Each month, she sees around 100 women who have plucked up the courage to take this first step. The abuse takes many forms, but Eunice Dhladhla, another union employee, says that those who have been raped are often unable to vocalise it at first: they just start crying uncontrollably when you ask them what the employer did to them.
Taking the second step is equally difficult. The women find it a struggle to get the police to take them seriously, the union says. Those that make it as far as court regularly find their cases thrown out, because the worker either doesn’t understand or know their rights.
So Ms Kente’s case remains extremely rare, a privilege she recognizes,
“Many women don’t have the support I had, my lawyer worked tirelessly for me,” she acknowledges.
It means suffering in silence or leaving without pay is often the only solution.
Of course, the pay is not good either.
The recent introduction of a national minimum wage of $250 per month for South Africans actually excludes domestic workers. According to the proposals, their minimum wage will be just $182.50, depending on the region.
Many say it is simply not enough, especially as many domestic workers are single women trying to support their families alone.

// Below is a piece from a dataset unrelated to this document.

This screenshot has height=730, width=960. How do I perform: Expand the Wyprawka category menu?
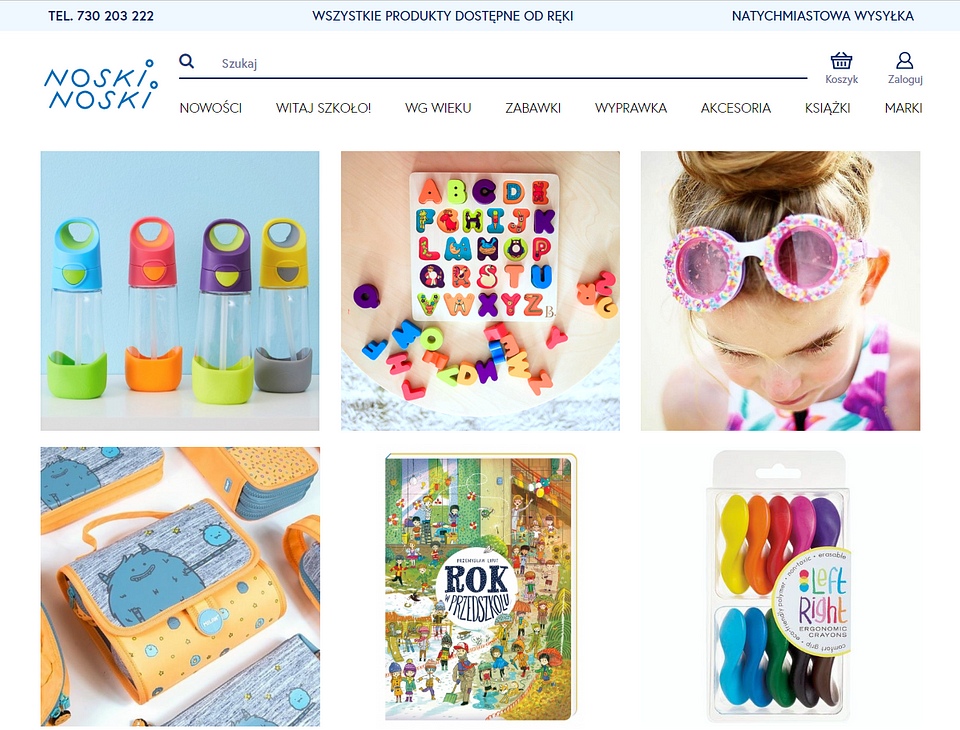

“Many women have taken to sex work because their wages are not enough to support their families,” SADSAWU says.
‘Heartbreaking’
But why accept such a low wage? Ms Mills has one explanation: she has watched desperate foreign workers offering to do a day’s work for less than $1.50.
“People will pay that because they can,” Ms Mills says.
It was hearing the stories of how other domestic workers are treated which inspired Ms Mills to speak out in a viral Facebook post.
“It must be heartbreaking to arrive at a nice suburban house and get on your knees to be able to put food on your table,” she wrote. “It must be even more heartbreaking to be told: ‘There are so many people who would work for less, you know,’ when what you know is that your wages barely cover your expenses if at all.
“Most of all, how heartbreaking it must be to kiss another person’s children goodnight when your own kids are going to bed without you there.”
Ms Kente knows just how heartbreaking it can be. Her children ended up having to see a psychologist, because, she says, they “blamed themselves” for their mother’s abuse.
But it makes her all the more determined to keep fighting for all the domestic workers across the country.
“We are not maids, servants or aunties; we are domestic workers, worthy like any other worker,” she says. “We want the government to recognize that the domestic work is decent work.
“We make their lives easy; we give South Africans the confidence to do their jobs.”